** begin INPUT **
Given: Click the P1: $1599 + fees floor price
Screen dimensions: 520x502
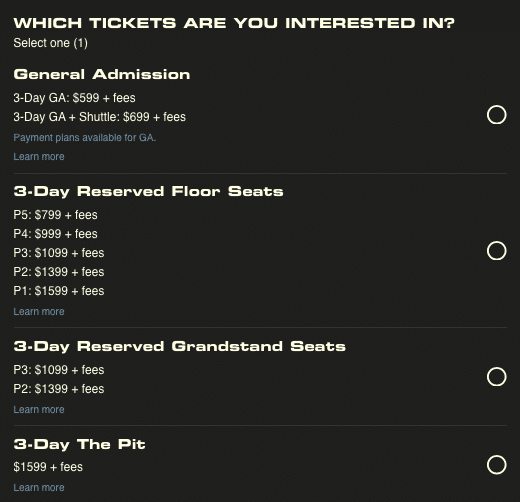Looking at the screenshot, I should (59, 291).
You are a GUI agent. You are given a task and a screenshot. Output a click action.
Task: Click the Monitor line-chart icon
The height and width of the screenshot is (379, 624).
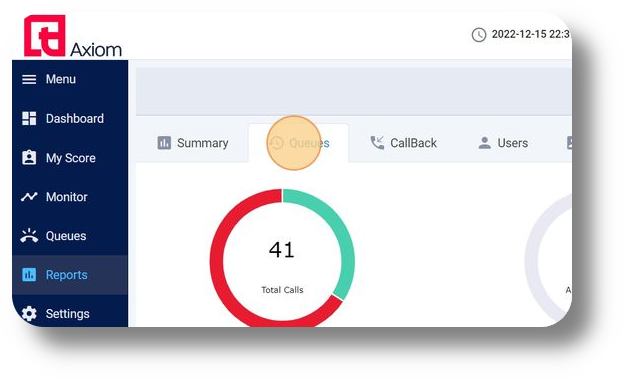(x=29, y=197)
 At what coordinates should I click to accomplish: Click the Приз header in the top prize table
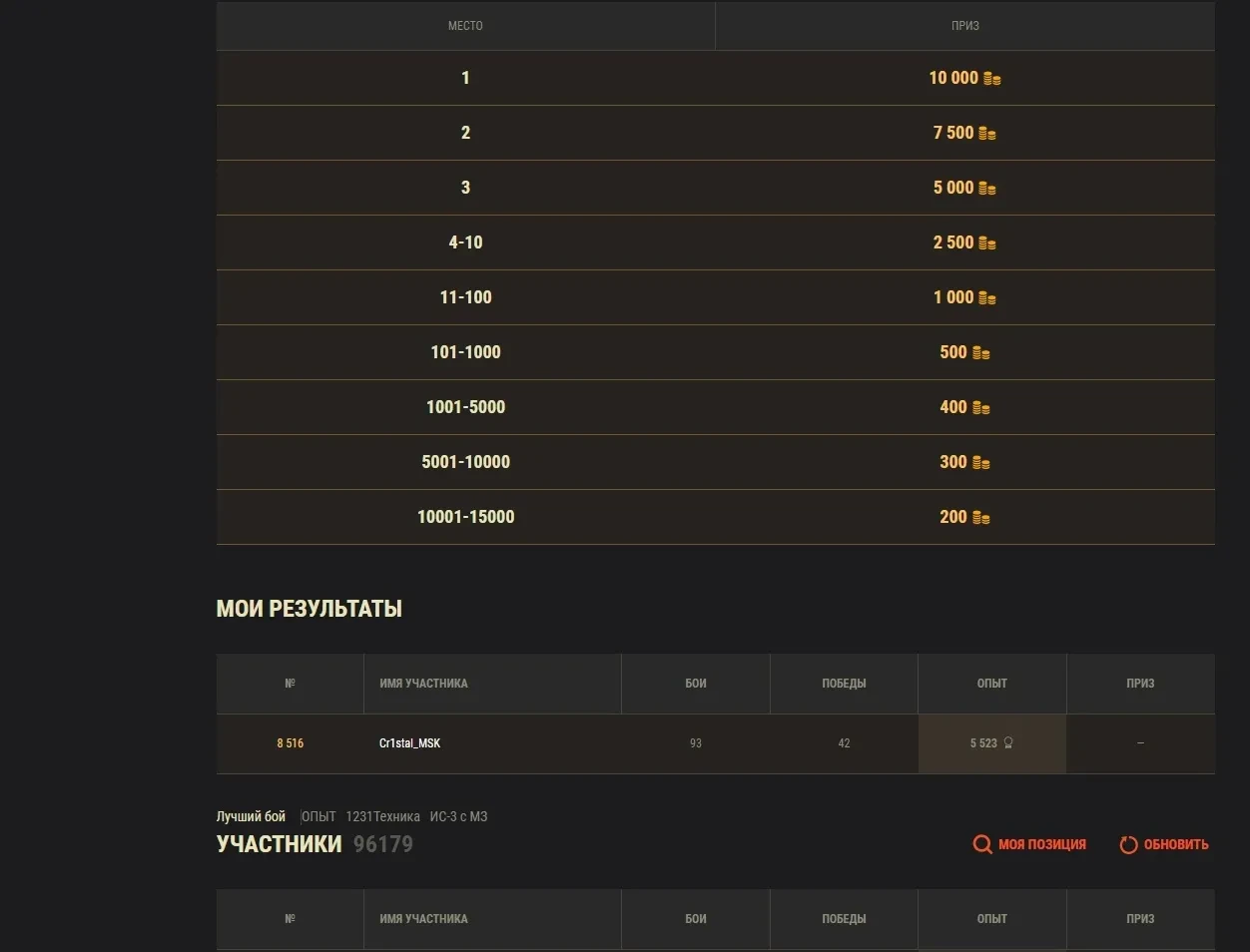click(964, 26)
** end INPUT **
- WHAT YOU HAVE TO DO: Copy every line of the items above word for word, leaving out the pictures.

- REPLY TO THE TASK:
Given: Click the P1: $1599 + fees floor price
Screen dimensions: 520x502
Looking at the screenshot, I should (59, 291).
You are a GUI agent. You are given a task and a screenshot. Output a click action.
Task: Click the Monitor line-chart icon
The height and width of the screenshot is (379, 624).
(x=29, y=197)
 At what coordinates should I click to accomplish: Click the Приз header in the top prize table
click(964, 26)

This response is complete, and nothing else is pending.